In the entries below, go to the line containing "Show Distribution provisioning" and repeat it along with every later line, exactly.

**** DATA TO EXAMINE

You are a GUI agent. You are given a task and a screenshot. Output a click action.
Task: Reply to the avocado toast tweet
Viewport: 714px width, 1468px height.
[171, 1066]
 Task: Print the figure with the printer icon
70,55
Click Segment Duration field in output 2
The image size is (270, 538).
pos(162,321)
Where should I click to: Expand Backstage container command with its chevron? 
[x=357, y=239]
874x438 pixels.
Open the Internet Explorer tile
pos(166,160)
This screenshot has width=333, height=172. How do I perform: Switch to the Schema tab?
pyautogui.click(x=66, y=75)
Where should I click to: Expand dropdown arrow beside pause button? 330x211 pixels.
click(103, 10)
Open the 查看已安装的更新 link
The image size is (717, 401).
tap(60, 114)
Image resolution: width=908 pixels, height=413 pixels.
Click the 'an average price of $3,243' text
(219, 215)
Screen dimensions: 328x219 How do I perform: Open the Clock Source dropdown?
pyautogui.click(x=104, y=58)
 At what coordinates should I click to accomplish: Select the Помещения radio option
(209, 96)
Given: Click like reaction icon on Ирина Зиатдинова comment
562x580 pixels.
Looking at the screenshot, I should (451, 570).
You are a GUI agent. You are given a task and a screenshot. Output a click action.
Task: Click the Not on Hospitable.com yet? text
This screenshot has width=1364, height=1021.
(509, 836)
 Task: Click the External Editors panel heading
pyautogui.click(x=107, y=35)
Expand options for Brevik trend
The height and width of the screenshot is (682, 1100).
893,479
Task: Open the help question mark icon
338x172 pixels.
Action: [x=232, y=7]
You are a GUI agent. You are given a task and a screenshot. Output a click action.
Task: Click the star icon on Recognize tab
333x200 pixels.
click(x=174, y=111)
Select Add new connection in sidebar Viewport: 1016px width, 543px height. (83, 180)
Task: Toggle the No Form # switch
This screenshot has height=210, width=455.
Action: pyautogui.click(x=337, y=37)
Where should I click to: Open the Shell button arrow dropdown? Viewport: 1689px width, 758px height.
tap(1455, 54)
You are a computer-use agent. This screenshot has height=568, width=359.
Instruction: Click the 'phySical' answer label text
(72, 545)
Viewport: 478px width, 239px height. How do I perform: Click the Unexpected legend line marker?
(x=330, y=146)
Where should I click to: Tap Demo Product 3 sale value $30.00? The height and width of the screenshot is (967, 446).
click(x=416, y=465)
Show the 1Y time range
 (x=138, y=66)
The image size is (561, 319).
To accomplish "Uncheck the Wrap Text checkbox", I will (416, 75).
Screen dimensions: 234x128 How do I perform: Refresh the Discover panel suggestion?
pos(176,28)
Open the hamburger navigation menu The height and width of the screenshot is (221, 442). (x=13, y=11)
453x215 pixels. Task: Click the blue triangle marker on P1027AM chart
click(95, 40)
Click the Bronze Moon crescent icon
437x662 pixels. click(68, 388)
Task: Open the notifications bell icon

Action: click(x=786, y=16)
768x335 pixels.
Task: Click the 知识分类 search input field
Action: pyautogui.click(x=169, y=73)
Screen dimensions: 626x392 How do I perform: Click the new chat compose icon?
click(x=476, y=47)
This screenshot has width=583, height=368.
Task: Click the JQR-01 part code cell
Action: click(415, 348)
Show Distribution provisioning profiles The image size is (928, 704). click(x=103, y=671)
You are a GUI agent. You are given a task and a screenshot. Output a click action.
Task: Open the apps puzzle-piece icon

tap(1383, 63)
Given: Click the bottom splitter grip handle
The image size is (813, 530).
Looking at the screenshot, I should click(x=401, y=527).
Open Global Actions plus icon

********

● **RESPONSE AREA**:
Show Distribution provisioning profiles The image size is (928, 704). click(x=103, y=671)
You are a GUI agent. You are given a task and a screenshot. Output a click action.
Task: Open the apps puzzle-piece icon

tap(1383, 63)
Given: Click the bottom splitter grip handle
The image size is (813, 530).
Looking at the screenshot, I should click(x=401, y=527).
Open Global Actions plus icon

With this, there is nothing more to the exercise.